Latent Mode Decomposition

TL;DR

This work tackles the limitations of Multivariate Mode Decomposition by introducing Latent Mode Decomposition (LMD) and the Variational Latent Mode Decomposition (VLMD) algorithm. VLMD operates in a low-dimensional latent space to jointly recover sparse connectivity across channels and AM-FM latent modes, incorporating reconstruction fidelity, sparsity, and a frequency-regularization constraint via ADMM. The approach generalizes existing MMD methods, improves robustness to noise and parameter settings, and delivers interpretable connectivity patterns; it demonstrates superior accuracy and efficiency on synthetic data and provides meaningful insights in exchange-rate and electric-grid datasets.
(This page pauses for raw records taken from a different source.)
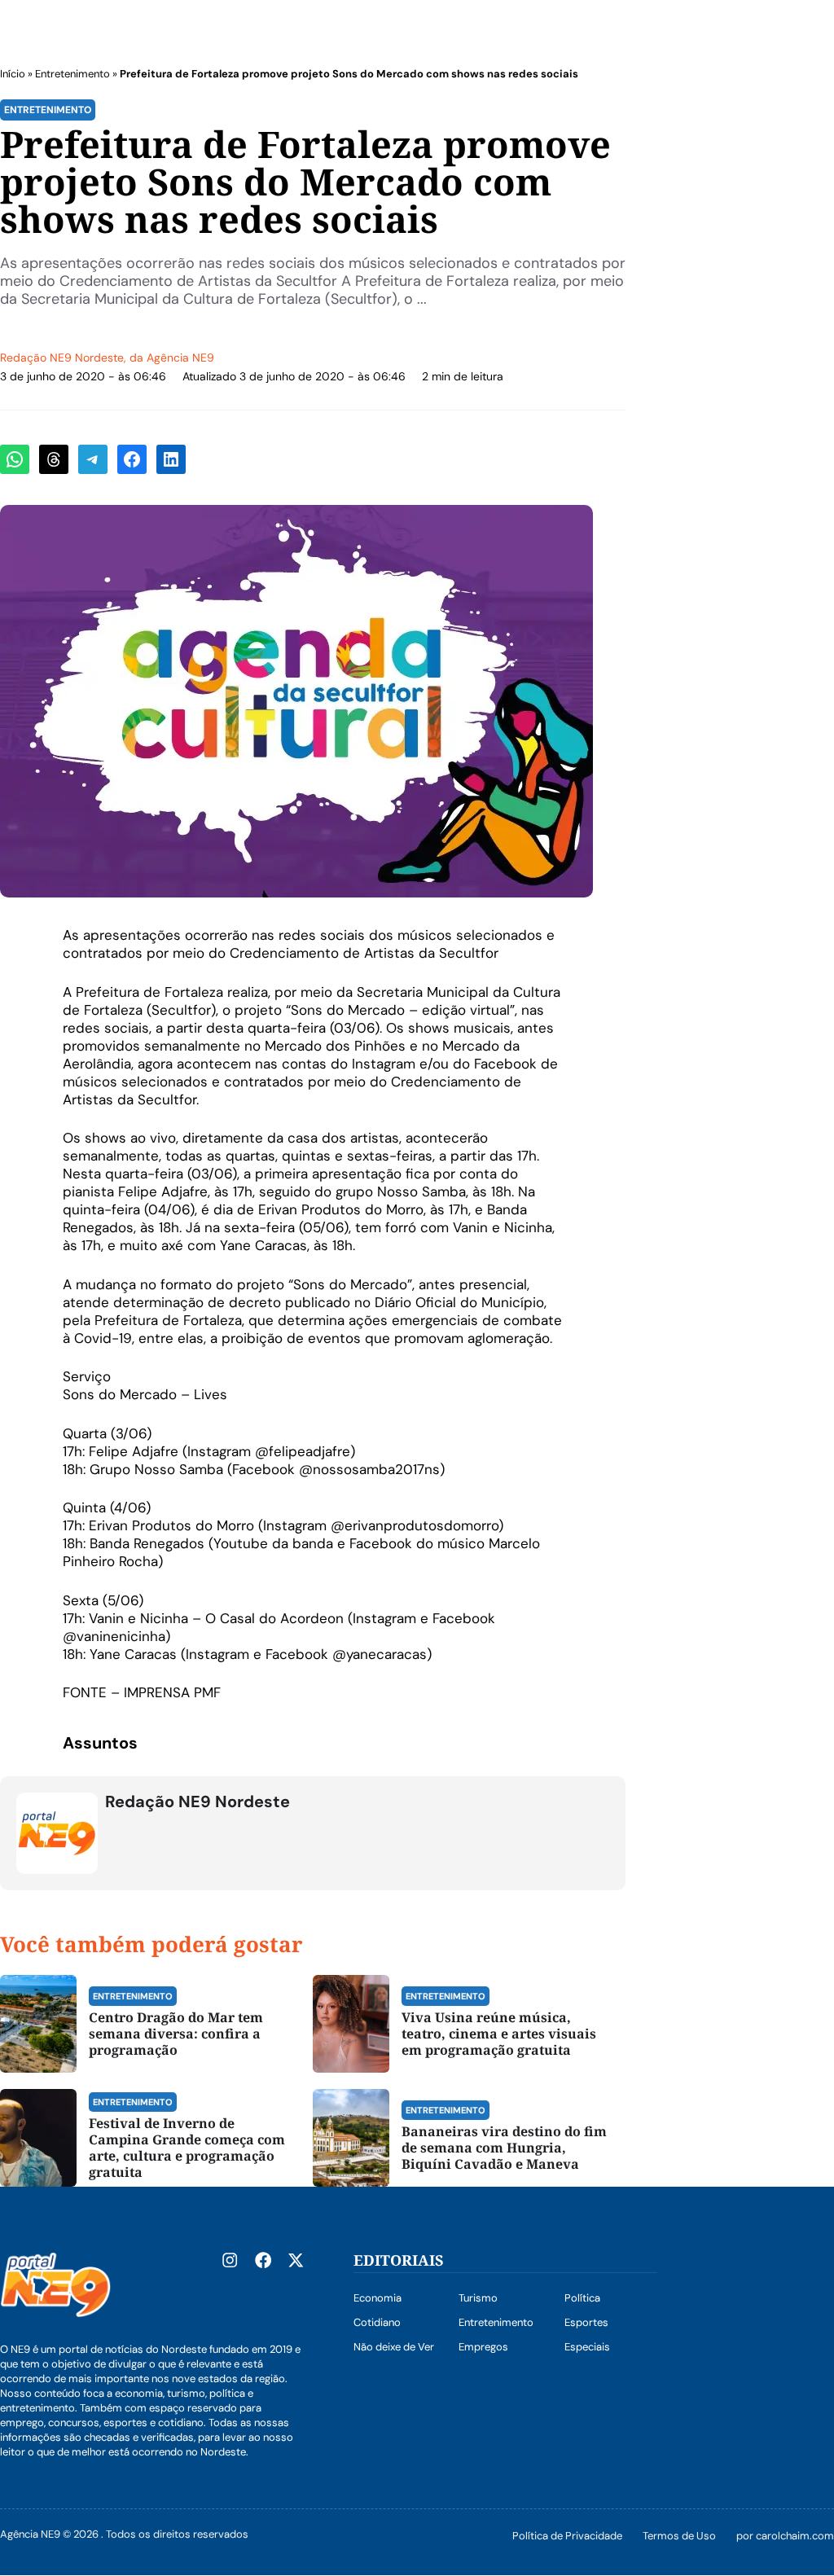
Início (12, 74)
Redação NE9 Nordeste (62, 357)
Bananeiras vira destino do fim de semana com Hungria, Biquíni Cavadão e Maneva (504, 2147)
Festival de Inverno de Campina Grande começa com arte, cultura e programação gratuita (187, 2147)
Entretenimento (72, 74)
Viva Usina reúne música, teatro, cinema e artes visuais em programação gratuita (499, 2033)
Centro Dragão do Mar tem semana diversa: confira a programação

Such a framework holds promise for scalable, interpretable analysis of high-dimensional, structured multivariate signals in finance, energy, and beyond.

Abstract

We introduce Variational Latent Mode Decomposition (VLMD), a new algorithm for extracting oscillatory modes and associated connectivity structures from multivariate signals. VLMD addresses key limitations of existing Multivariate Mode Decomposition (MMD) techniques -including high computational cost, sensitivity to parameter choices, and weak modeling of interchannel dependencies. Its improved performance is driven by a novel underlying model, Latent Mode Decomposition (LMD), which blends sparse coding and mode decomposition to represent multichannel signals as sparse linear combinations of shared latent components composed of AM-FM oscillatory modes. This formulation enables VLMD to operate in a lower-dimensional latent space, enhancing robustness to noise, scalability, and interpretability. The algorithm solves a constrained variational optimization problem that jointly enforces reconstruction fidelity, sparsity, and frequency regularization. Experiments on synthetic and real-world datasets demonstrate that VLMD outperforms state-of-the-art MMD methods in accuracy, efficiency, and interpretability of extracted structures.

Figures (9)

• Figure 1: Performance comparison. IMs correlation error and frequency MAPE for the MEMD, MVMD and VLMD algorithms across the three main studied scenarios for different level of noise. Each bar shows the average results corresponding to the 10 different studied cases for each studied scenario and noise seeds.
• Figure 2: Estimated frequencies per iteration. Evolution of the central frequencies, $\omega_{k}$, estimated by VLMD and MVMD respectively per iteration for Scenario A and B for different level of noise. Each line depicts the average central frequency estimated by each algorithm per iteration for all the studied cases. The horizontal dashed lines correspond to the ground truth.
• Figure 3: Overestimation of the number of modes. IMs correlation error of VLMD and MVMD algorithms for varying numbers of selected modes. The results belong to the analysis of the data from Scenario A, where $K=5$ corresponds to the ground truth (see Table \ref{['tab:SynthParameters']}). The figure also displays several panels (A-D), corresponding to varying noise levels. Each bar represents the average correlation error for 5 different studied cases with different initialization seeds.
• Figure 4: IMs for four selected countries. This figure illustrates the obtained IMs for four selected countries. Each subplot also depict the main period (central frequency) associated with each IM.
• Figure 5: Coefficient matrix of the exchange rate dataset. Heatmap of the values from the coefficient matrix from VLMD. Each row corresponds to a specific channel from the data associated with each studied country, whereas each column corresponds to a specific latent channel.